— start of INFORMATION GIVEN —

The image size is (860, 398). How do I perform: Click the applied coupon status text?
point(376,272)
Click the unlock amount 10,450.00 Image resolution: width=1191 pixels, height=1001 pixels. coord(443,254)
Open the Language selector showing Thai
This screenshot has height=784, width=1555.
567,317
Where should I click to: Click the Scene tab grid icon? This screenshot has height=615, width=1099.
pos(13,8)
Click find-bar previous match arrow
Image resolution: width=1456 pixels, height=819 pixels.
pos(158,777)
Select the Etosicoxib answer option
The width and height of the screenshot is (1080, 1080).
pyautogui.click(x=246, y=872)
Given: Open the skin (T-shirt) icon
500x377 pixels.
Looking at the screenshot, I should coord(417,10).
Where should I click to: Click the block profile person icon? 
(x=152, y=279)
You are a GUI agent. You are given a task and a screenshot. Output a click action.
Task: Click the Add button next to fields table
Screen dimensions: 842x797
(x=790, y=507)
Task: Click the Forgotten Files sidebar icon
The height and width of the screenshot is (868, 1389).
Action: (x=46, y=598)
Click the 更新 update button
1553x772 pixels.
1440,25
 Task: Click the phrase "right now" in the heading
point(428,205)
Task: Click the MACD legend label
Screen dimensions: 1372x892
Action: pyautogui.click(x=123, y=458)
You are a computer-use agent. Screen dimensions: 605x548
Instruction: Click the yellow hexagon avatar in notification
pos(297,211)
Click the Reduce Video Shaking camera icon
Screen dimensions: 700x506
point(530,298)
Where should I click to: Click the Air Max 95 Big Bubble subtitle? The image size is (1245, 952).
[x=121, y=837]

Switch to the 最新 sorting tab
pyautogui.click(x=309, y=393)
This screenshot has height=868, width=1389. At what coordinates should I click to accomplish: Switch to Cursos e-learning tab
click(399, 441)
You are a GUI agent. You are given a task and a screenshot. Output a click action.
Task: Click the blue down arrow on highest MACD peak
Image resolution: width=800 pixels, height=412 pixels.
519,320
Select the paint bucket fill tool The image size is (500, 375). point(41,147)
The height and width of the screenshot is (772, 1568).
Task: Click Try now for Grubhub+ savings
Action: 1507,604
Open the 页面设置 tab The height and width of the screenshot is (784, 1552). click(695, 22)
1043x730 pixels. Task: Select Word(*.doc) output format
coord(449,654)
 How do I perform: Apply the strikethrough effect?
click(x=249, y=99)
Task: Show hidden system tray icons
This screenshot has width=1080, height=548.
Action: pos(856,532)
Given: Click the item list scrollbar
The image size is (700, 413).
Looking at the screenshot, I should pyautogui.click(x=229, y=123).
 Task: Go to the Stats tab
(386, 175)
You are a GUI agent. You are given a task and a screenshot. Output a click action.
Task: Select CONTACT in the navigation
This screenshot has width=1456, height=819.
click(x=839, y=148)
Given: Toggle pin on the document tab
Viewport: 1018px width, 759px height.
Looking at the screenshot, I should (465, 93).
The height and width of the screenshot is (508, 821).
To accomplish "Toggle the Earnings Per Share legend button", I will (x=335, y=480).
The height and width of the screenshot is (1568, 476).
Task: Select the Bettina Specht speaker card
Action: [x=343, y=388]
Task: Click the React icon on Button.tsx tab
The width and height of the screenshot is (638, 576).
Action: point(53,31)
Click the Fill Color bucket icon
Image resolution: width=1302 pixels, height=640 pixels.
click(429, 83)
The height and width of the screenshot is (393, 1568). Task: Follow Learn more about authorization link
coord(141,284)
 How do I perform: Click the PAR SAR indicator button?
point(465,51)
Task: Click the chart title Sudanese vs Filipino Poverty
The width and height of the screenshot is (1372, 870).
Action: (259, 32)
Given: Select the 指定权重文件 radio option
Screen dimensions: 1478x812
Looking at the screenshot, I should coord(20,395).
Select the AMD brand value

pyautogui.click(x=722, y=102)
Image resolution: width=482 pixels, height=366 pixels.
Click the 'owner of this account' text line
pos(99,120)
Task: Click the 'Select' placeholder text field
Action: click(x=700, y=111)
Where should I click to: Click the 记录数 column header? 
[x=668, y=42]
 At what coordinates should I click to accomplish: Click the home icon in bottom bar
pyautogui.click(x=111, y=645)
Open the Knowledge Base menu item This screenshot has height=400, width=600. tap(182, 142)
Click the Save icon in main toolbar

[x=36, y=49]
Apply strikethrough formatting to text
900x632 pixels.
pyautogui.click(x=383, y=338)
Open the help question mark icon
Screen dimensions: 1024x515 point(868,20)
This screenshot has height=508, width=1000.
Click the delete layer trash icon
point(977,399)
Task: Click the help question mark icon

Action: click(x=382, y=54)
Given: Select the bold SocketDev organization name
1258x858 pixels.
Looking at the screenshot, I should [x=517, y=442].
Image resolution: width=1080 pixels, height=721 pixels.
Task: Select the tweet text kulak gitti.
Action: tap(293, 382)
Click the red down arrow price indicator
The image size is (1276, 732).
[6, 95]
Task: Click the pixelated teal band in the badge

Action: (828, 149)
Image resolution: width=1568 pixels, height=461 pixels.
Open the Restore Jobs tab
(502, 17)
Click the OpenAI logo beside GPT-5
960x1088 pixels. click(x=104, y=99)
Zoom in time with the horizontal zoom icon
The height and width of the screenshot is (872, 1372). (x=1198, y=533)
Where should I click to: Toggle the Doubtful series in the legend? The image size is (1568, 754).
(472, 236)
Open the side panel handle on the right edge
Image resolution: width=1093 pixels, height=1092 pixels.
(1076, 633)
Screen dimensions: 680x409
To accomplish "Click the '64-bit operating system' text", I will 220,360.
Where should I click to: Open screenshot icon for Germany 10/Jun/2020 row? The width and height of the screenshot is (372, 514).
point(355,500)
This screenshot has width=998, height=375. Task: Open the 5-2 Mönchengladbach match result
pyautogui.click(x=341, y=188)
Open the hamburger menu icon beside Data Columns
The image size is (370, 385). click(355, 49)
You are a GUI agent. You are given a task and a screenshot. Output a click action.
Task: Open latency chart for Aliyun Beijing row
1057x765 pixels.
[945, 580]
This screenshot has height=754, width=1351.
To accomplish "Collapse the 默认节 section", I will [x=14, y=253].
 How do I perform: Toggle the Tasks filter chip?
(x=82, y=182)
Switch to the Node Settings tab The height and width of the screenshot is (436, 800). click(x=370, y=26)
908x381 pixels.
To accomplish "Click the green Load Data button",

— end of INFORMATION GIVEN —

[YOUR OBJECTIVE] Can you copy out the whole listing above verbatim, every line included?

[SOLUTION FOR THIS EXERCISE]
The image size is (860, 398). How do I perform: Click the applied coupon status text?
point(376,272)
Click the unlock amount 10,450.00 Image resolution: width=1191 pixels, height=1001 pixels. coord(443,254)
Open the Language selector showing Thai
This screenshot has height=784, width=1555.
567,317
Where should I click to: Click the Scene tab grid icon? This screenshot has height=615, width=1099.
pos(13,8)
Click find-bar previous match arrow
Image resolution: width=1456 pixels, height=819 pixels.
pos(158,777)
Select the Etosicoxib answer option
The width and height of the screenshot is (1080, 1080).
pyautogui.click(x=246, y=872)
Given: Open the skin (T-shirt) icon
500x377 pixels.
Looking at the screenshot, I should coord(417,10).
Where should I click to: Click the block profile person icon? 
(x=152, y=279)
You are a GUI agent. You are given a task and a screenshot. Output a click action.
Task: Click the Add button next to fields table
Screen dimensions: 842x797
(x=790, y=507)
Task: Click the Forgotten Files sidebar icon
The height and width of the screenshot is (868, 1389).
Action: (x=46, y=598)
Click the 更新 update button
1553x772 pixels.
1440,25
 Task: Click the phrase "right now" in the heading
point(428,205)
Task: Click the MACD legend label
Screen dimensions: 1372x892
Action: pyautogui.click(x=123, y=458)
You are a computer-use agent. Screen dimensions: 605x548
Instruction: Click the yellow hexagon avatar in notification
pos(297,211)
Click the Reduce Video Shaking camera icon
Screen dimensions: 700x506
point(530,298)
Where should I click to: Click the Air Max 95 Big Bubble subtitle? The image size is (1245, 952).
[x=121, y=837]

Switch to the 最新 sorting tab
pyautogui.click(x=309, y=393)
This screenshot has height=868, width=1389. At what coordinates should I click to accomplish: Switch to Cursos e-learning tab
click(399, 441)
You are a GUI agent. You are given a task and a screenshot. Output a click action.
Task: Click the blue down arrow on highest MACD peak
Image resolution: width=800 pixels, height=412 pixels.
519,320
Select the paint bucket fill tool The image size is (500, 375). point(41,147)
The height and width of the screenshot is (772, 1568).
Task: Click Try now for Grubhub+ savings
Action: 1507,604
Open the 页面设置 tab The height and width of the screenshot is (784, 1552). click(695, 22)
1043x730 pixels. Task: Select Word(*.doc) output format
coord(449,654)
 How do I perform: Apply the strikethrough effect?
click(x=249, y=99)
Task: Show hidden system tray icons
This screenshot has width=1080, height=548.
Action: pos(856,532)
Given: Click the item list scrollbar
The image size is (700, 413).
Looking at the screenshot, I should pyautogui.click(x=229, y=123).
 Task: Go to the Stats tab
(386, 175)
You are a GUI agent. You are given a task and a screenshot. Output a click action.
Task: Select CONTACT in the navigation
This screenshot has width=1456, height=819.
click(x=839, y=148)
Given: Toggle pin on the document tab
Viewport: 1018px width, 759px height.
Looking at the screenshot, I should (465, 93).
The height and width of the screenshot is (508, 821).
To accomplish "Toggle the Earnings Per Share legend button", I will (x=335, y=480).
The height and width of the screenshot is (1568, 476).
Task: Select the Bettina Specht speaker card
Action: [x=343, y=388]
Task: Click the React icon on Button.tsx tab
The width and height of the screenshot is (638, 576).
Action: point(53,31)
Click the Fill Color bucket icon
Image resolution: width=1302 pixels, height=640 pixels.
click(429, 83)
The height and width of the screenshot is (393, 1568). Task: Follow Learn more about authorization link
coord(141,284)
 How do I perform: Click the PAR SAR indicator button?
point(465,51)
Task: Click the chart title Sudanese vs Filipino Poverty
The width and height of the screenshot is (1372, 870).
Action: (259, 32)
Given: Select the 指定权重文件 radio option
Screen dimensions: 1478x812
Looking at the screenshot, I should coord(20,395).
Select the AMD brand value

pyautogui.click(x=722, y=102)
Image resolution: width=482 pixels, height=366 pixels.
Click the 'owner of this account' text line
pos(99,120)
Task: Click the 'Select' placeholder text field
Action: click(x=700, y=111)
Where should I click to: Click the 记录数 column header? 
[x=668, y=42]
 At what coordinates should I click to accomplish: Click the home icon in bottom bar
pyautogui.click(x=111, y=645)
Open the Knowledge Base menu item This screenshot has height=400, width=600. tap(182, 142)
Click the Save icon in main toolbar

[x=36, y=49]
Apply strikethrough formatting to text
900x632 pixels.
pyautogui.click(x=383, y=338)
Open the help question mark icon
Screen dimensions: 1024x515 point(868,20)
This screenshot has height=508, width=1000.
Click the delete layer trash icon
point(977,399)
Task: Click the help question mark icon

Action: click(x=382, y=54)
Given: Select the bold SocketDev organization name
1258x858 pixels.
Looking at the screenshot, I should [x=517, y=442].
Image resolution: width=1080 pixels, height=721 pixels.
Task: Select the tweet text kulak gitti.
Action: tap(293, 382)
Click the red down arrow price indicator
The image size is (1276, 732).
[6, 95]
Task: Click the pixelated teal band in the badge

Action: (828, 149)
Image resolution: width=1568 pixels, height=461 pixels.
Open the Restore Jobs tab
(502, 17)
Click the OpenAI logo beside GPT-5
960x1088 pixels. click(x=104, y=99)
Zoom in time with the horizontal zoom icon
The height and width of the screenshot is (872, 1372). (x=1198, y=533)
Where should I click to: Toggle the Doubtful series in the legend? The image size is (1568, 754).
(472, 236)
Open the side panel handle on the right edge
Image resolution: width=1093 pixels, height=1092 pixels.
(1076, 633)
Screen dimensions: 680x409
To accomplish "Click the '64-bit operating system' text", I will 220,360.
Where should I click to: Open screenshot icon for Germany 10/Jun/2020 row? The width and height of the screenshot is (372, 514).
point(355,500)
This screenshot has width=998, height=375. Task: Open the 5-2 Mönchengladbach match result
pyautogui.click(x=341, y=188)
Open the hamburger menu icon beside Data Columns
The image size is (370, 385). click(355, 49)
You are a GUI agent. You are given a task and a screenshot. Output a click action.
Task: Open latency chart for Aliyun Beijing row
1057x765 pixels.
[945, 580]
This screenshot has height=754, width=1351.
To accomplish "Collapse the 默认节 section", I will [x=14, y=253].
 How do I perform: Toggle the Tasks filter chip?
(x=82, y=182)
Switch to the Node Settings tab The height and width of the screenshot is (436, 800). click(x=370, y=26)
908x381 pixels.
To accomplish "Click the green Load Data button",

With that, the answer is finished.